Turn the material from the line containing "Click the Customer" through the line containing "coord(88,561)" into a numbered list, leaving out blank lines and pictures.

● **Material provided**
==========

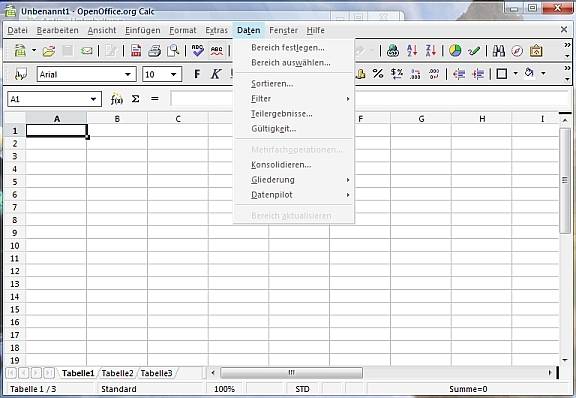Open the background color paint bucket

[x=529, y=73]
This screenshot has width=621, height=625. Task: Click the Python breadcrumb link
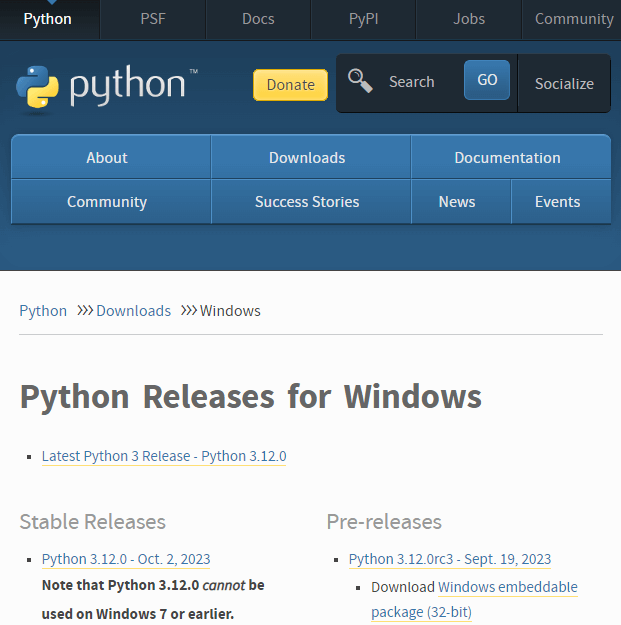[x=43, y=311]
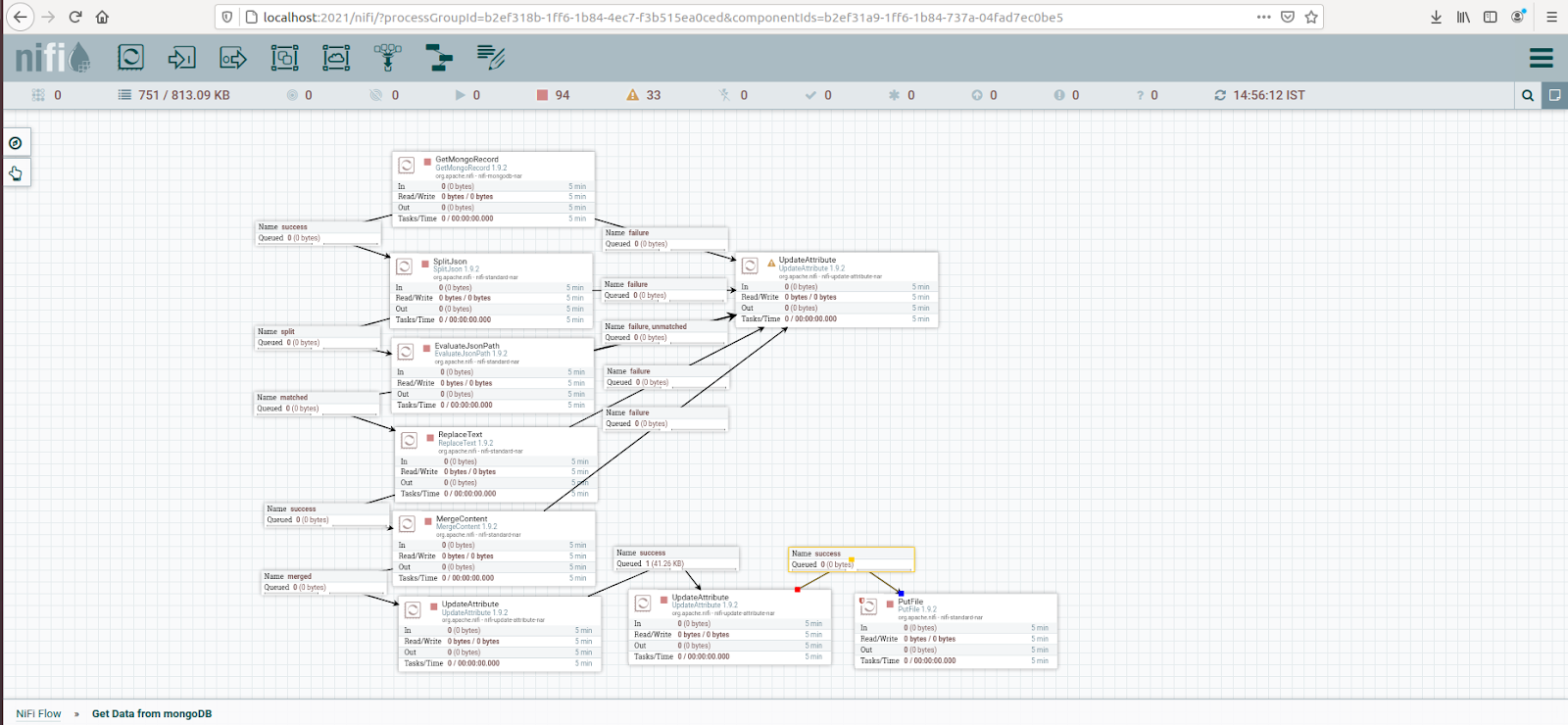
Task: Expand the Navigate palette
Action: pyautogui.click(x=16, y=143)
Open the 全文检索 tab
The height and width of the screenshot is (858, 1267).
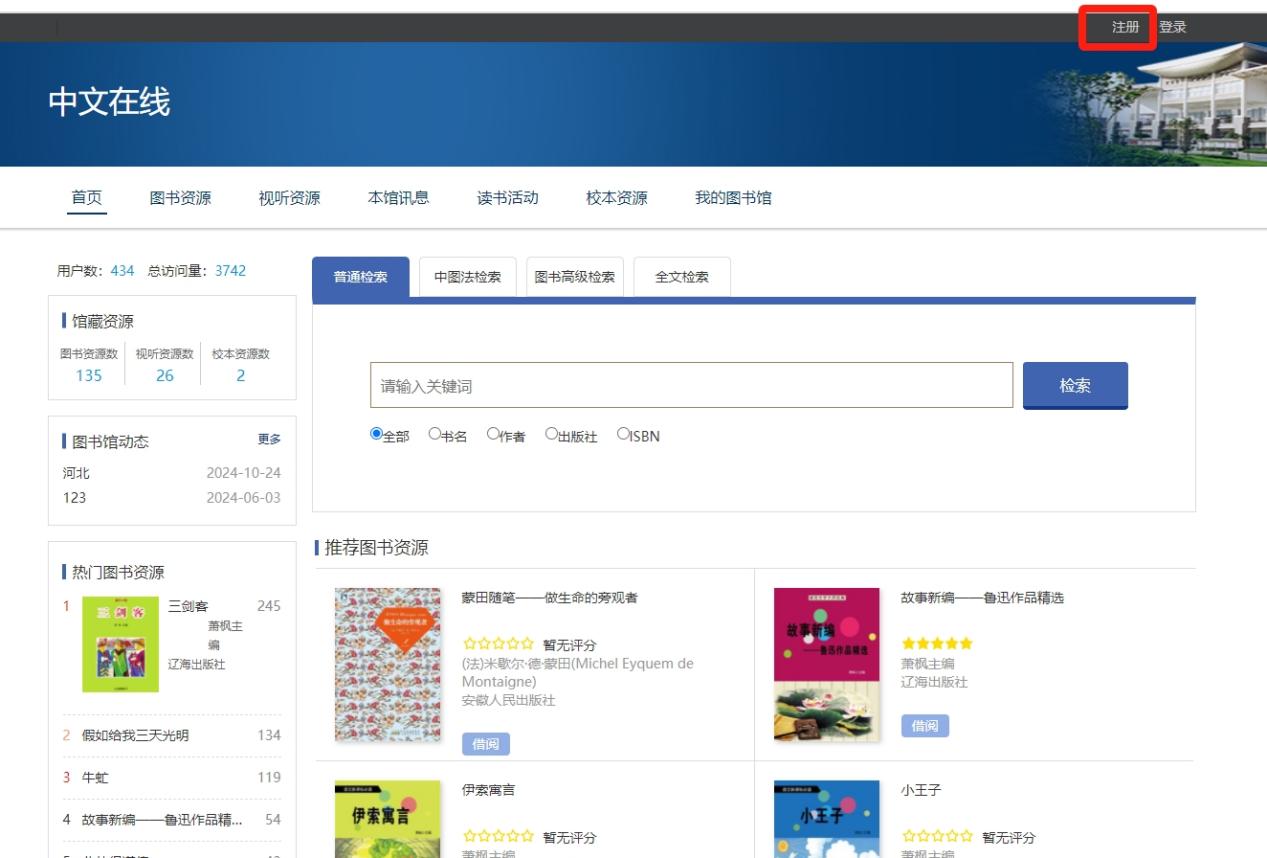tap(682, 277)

==========

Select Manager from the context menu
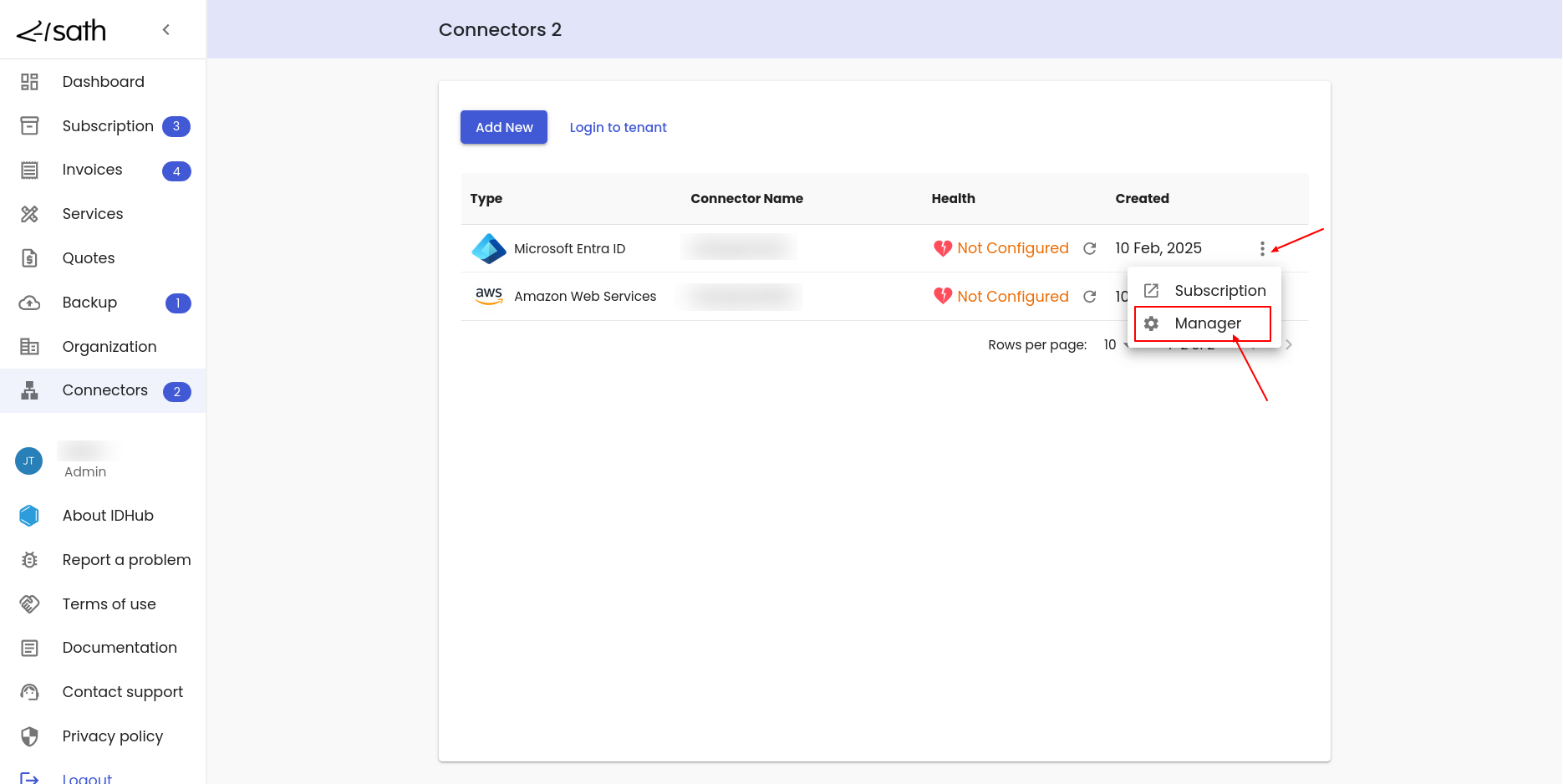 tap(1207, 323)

==========

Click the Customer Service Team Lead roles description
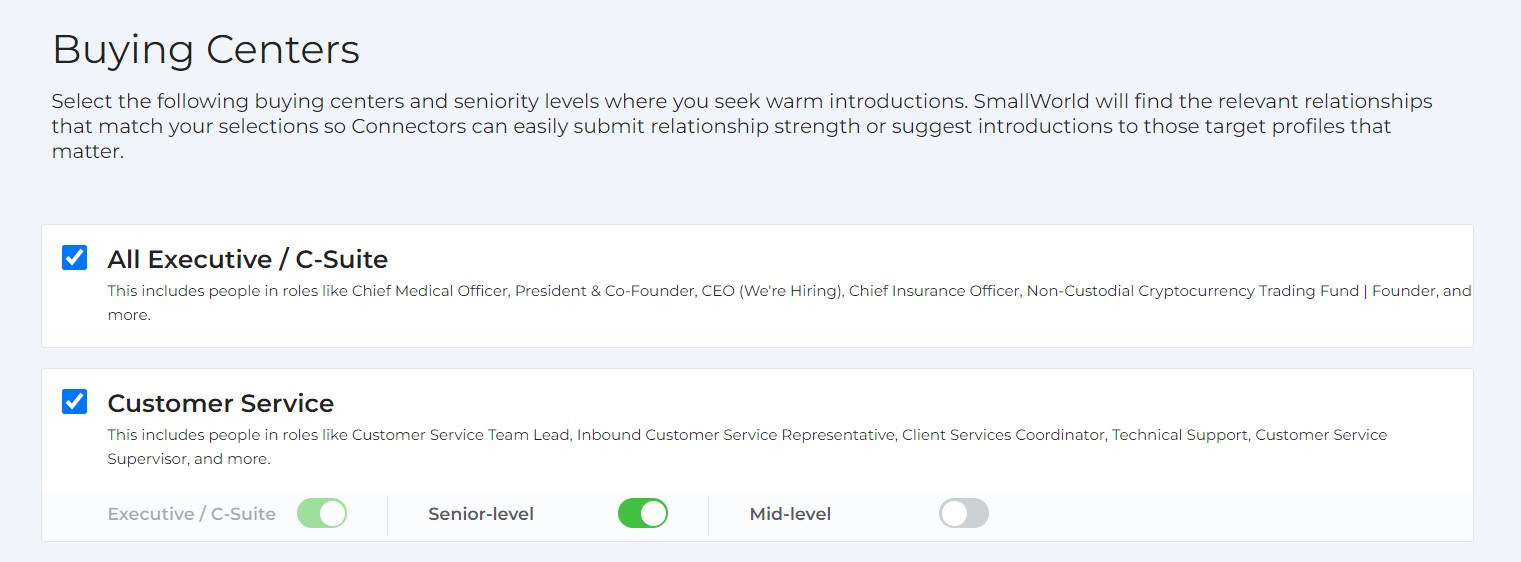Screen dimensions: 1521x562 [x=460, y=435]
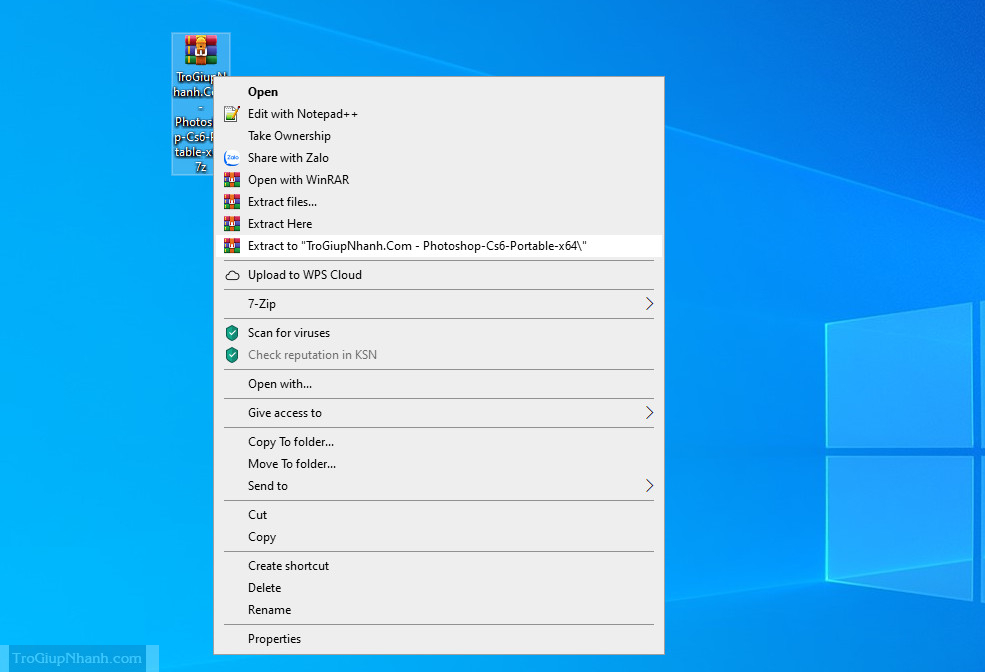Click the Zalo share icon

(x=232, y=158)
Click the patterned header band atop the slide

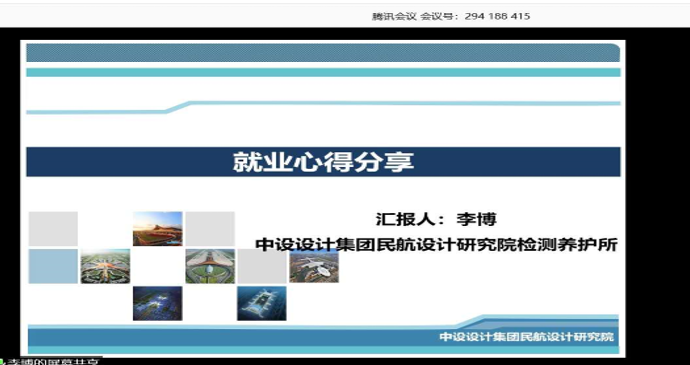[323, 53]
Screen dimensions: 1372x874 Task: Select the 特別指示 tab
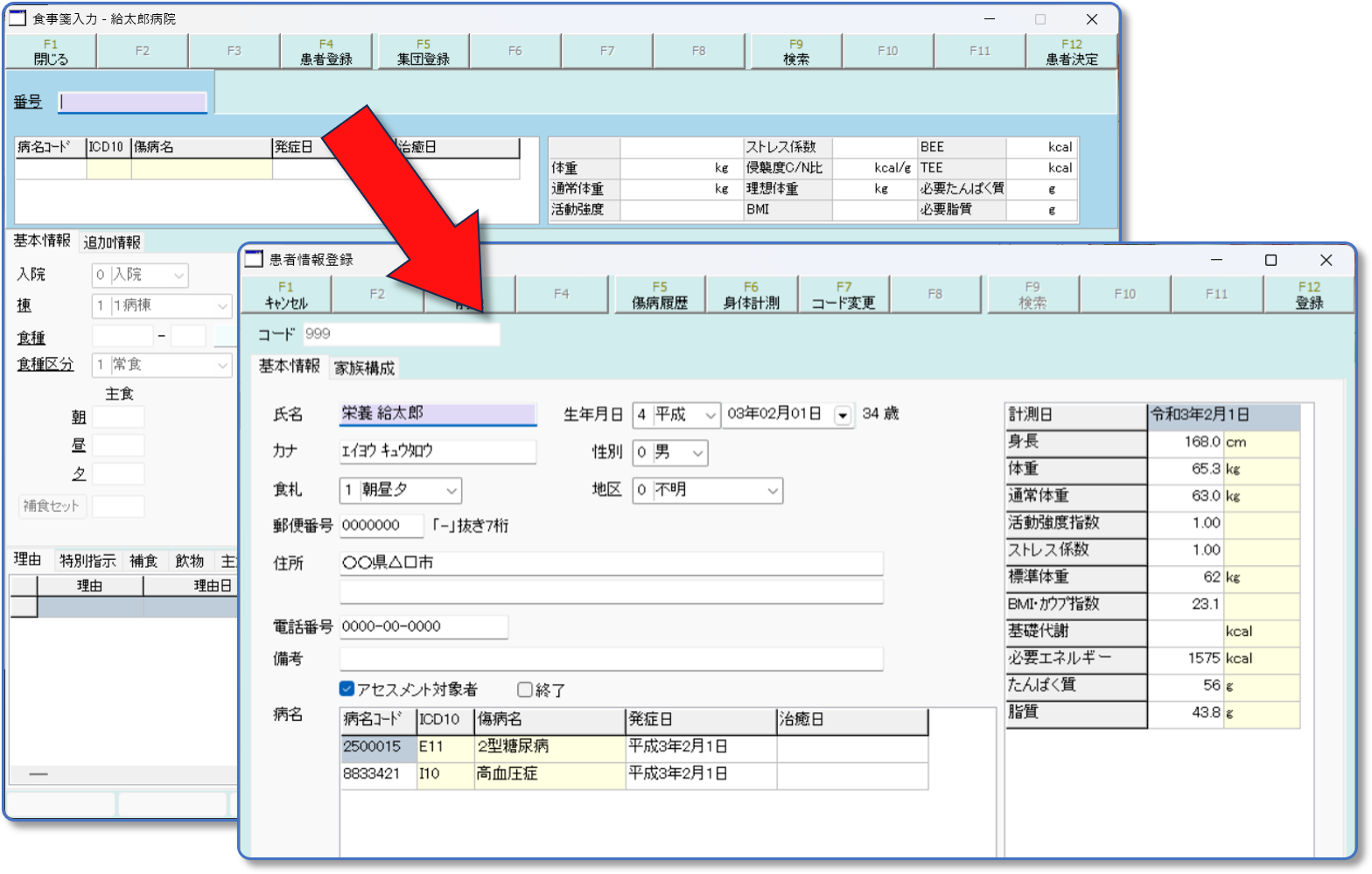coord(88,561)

==========

● **Answer for this exercise**
1. Click the Customer Service Team Lead roles description
2. Screen dimensions: 1521x562 [x=460, y=435]
3. Click the Zalo share icon
4. (x=232, y=158)
5. Click the patterned header band atop the slide
6. [323, 53]
7. Screen dimensions: 1372x874 Task: Select the 特別指示 tab
8. coord(88,561)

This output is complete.